→ **Problem**: What you write should be an exact repeat of the lines from the one with "Switch to page 2 in pagination" through the final line below, minus the pictures.

· · · · · · ·

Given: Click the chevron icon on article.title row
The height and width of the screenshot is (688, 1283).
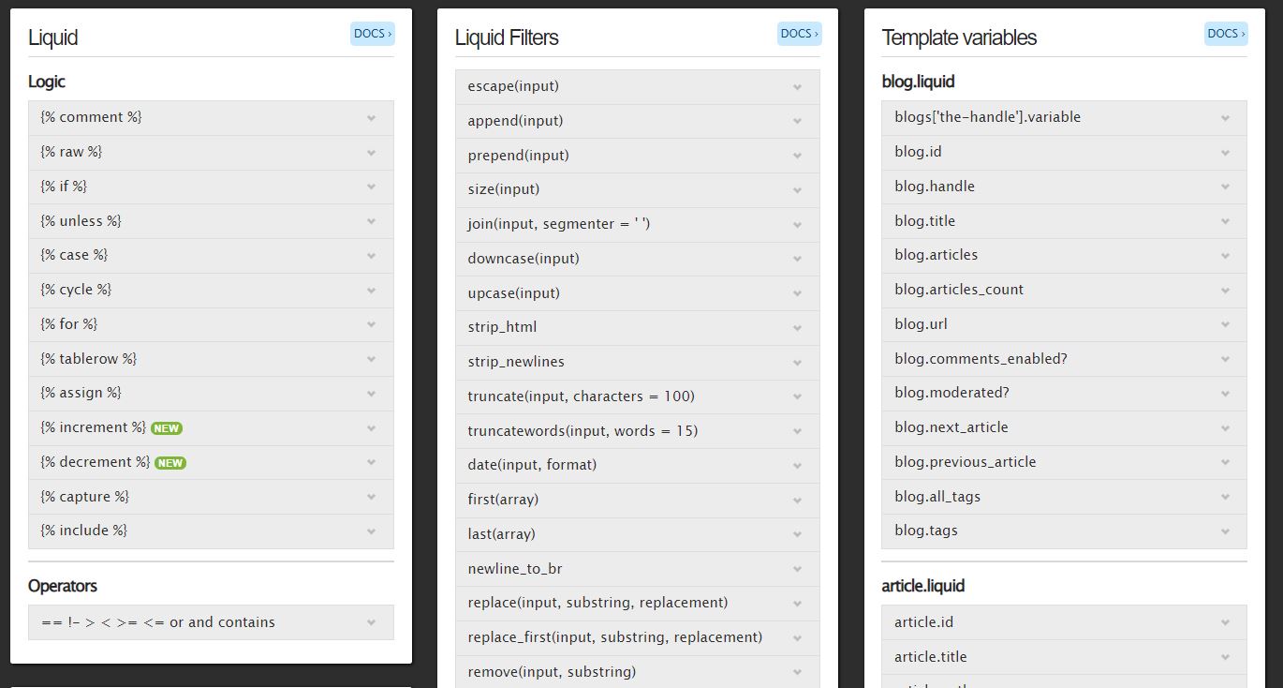Looking at the screenshot, I should [1225, 657].
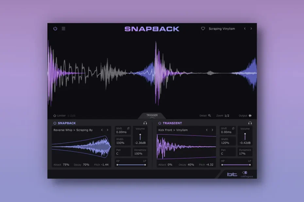Viewport: 304px width, 202px height.
Task: Go to the next global preset
Action: (x=251, y=29)
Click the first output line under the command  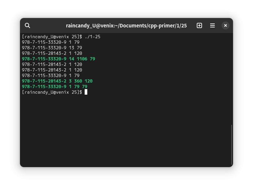(x=51, y=42)
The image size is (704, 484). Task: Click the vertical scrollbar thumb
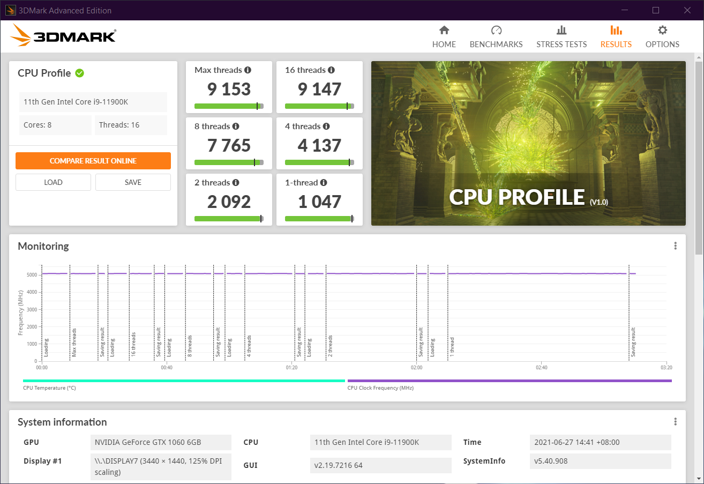click(699, 155)
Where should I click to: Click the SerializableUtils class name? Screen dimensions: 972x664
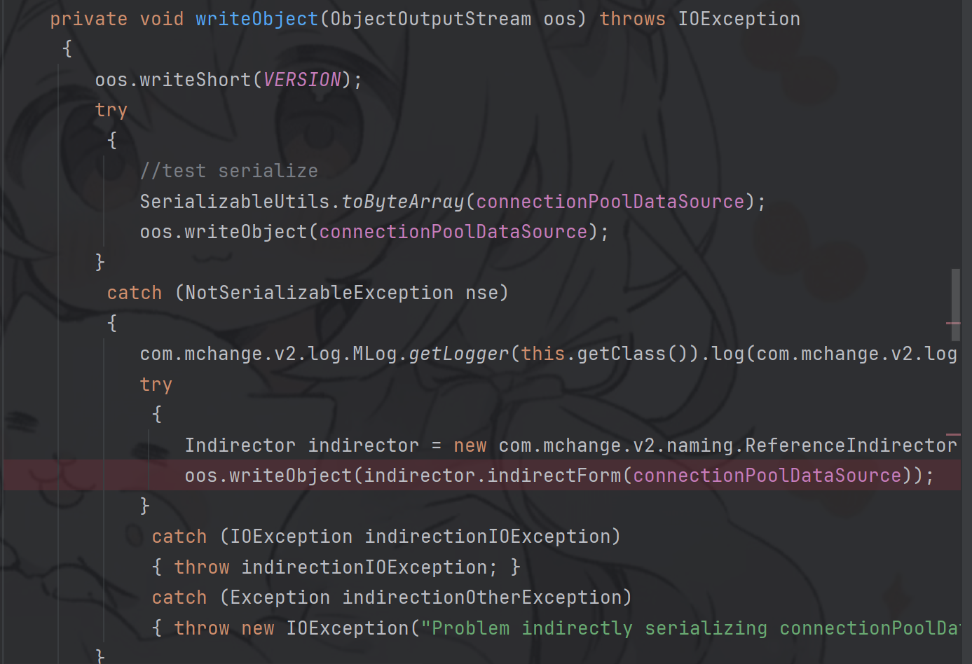pos(234,202)
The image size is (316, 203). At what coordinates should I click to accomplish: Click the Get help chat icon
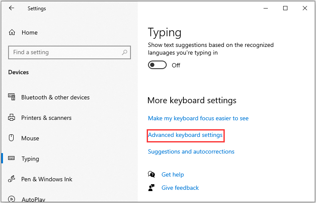pyautogui.click(x=151, y=174)
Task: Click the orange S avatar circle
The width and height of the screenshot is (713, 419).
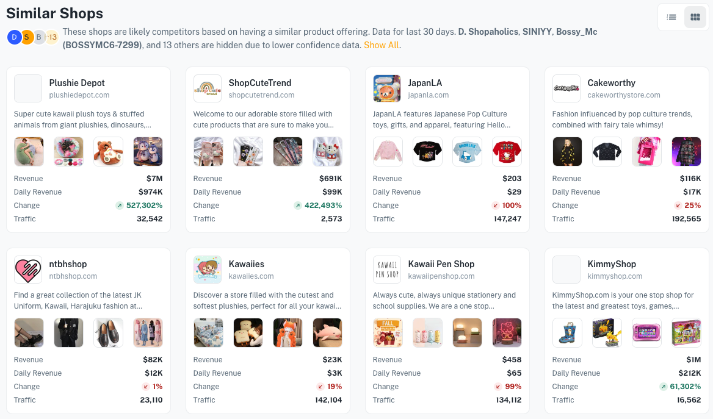Action: 27,37
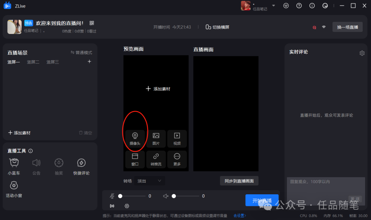Screen dimensions: 371x220
Task: Unmute the speaker icon
Action: (x=165, y=196)
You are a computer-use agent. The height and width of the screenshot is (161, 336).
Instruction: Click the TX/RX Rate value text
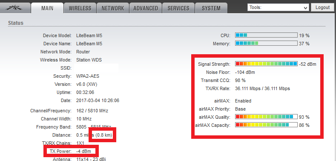coord(262,88)
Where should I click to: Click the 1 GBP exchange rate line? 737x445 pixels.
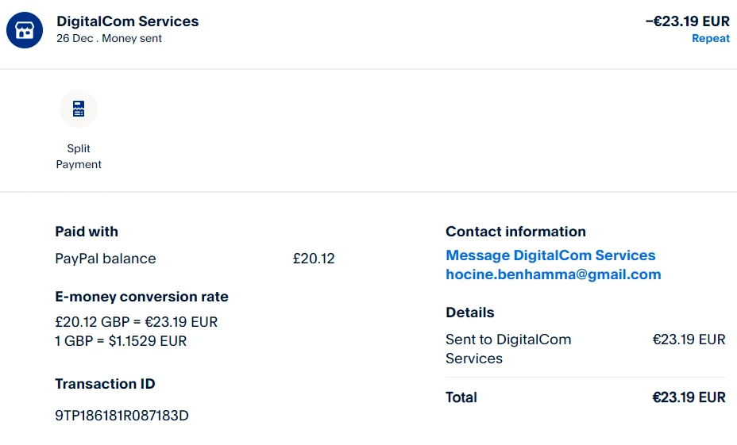tap(121, 341)
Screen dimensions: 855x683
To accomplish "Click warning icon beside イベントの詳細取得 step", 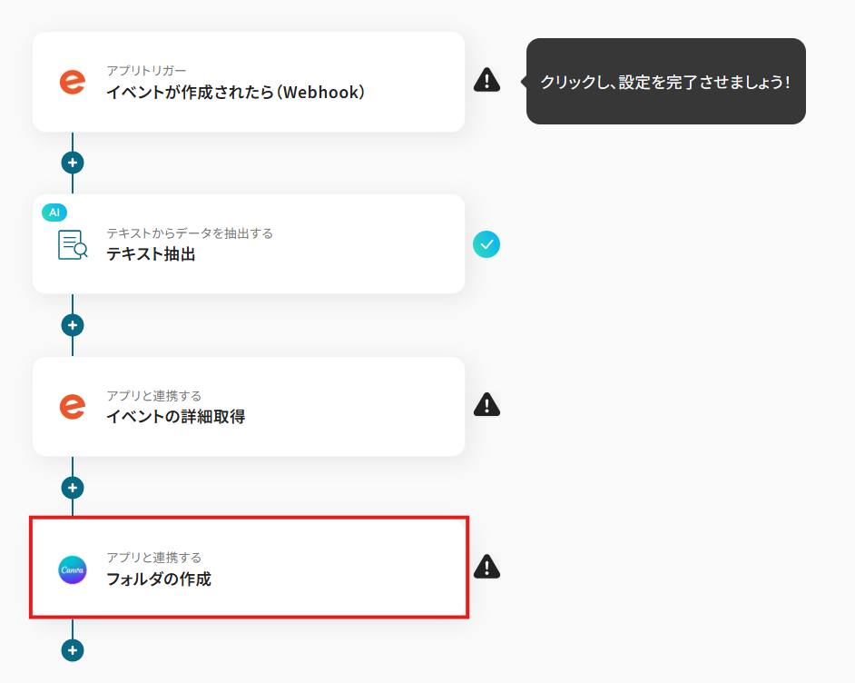I will click(486, 405).
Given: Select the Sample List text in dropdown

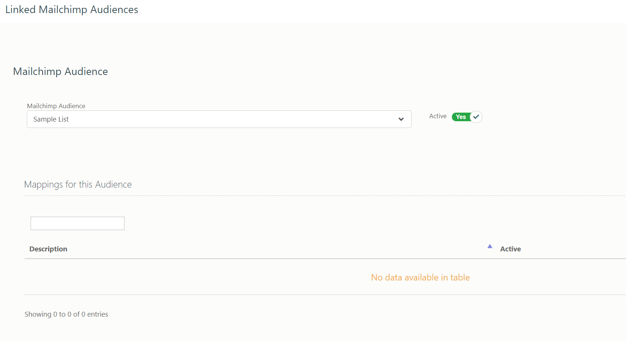Looking at the screenshot, I should coord(51,119).
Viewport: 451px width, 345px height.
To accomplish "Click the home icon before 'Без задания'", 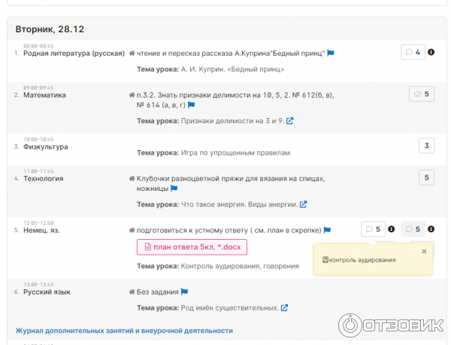I will [132, 292].
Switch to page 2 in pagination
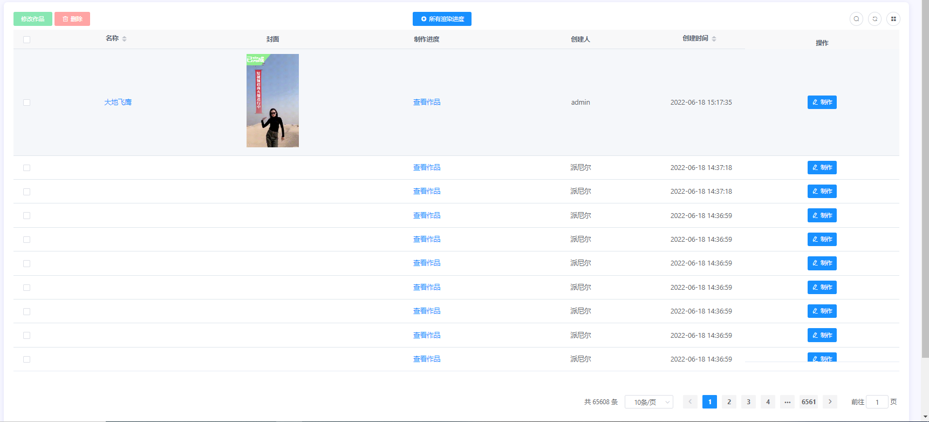 [x=729, y=401]
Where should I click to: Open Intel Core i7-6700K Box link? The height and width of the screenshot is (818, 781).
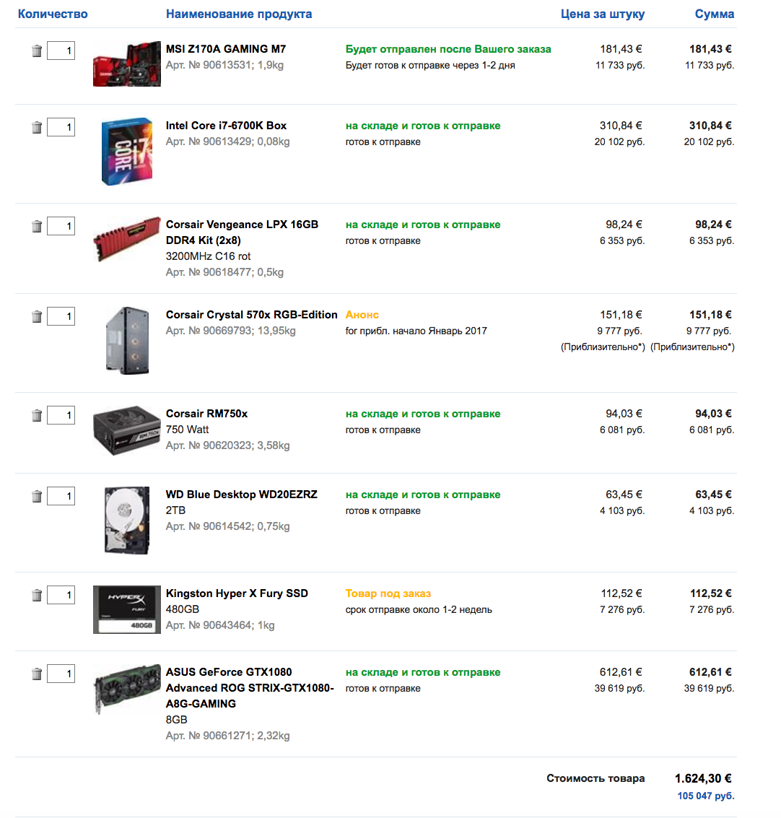point(226,126)
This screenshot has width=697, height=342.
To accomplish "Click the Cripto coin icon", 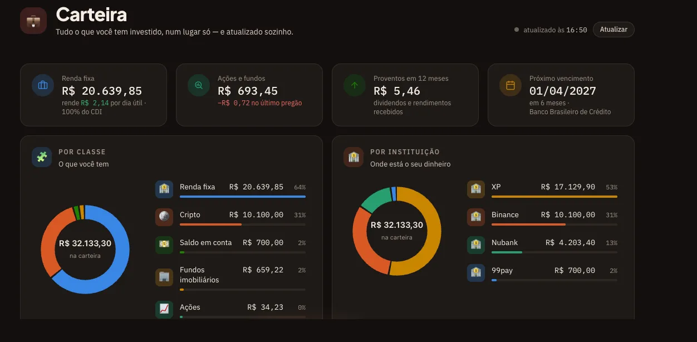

· · · · · · ·

→ **Solution to this exercise**:
Switch to page 2 in pagination
 [x=729, y=401]
Where should I click to: Open Intel Core i7-6700K Box link? The height and width of the screenshot is (818, 781).
point(226,126)
This screenshot has width=697, height=342.
To accomplish "Click the Cripto coin icon", 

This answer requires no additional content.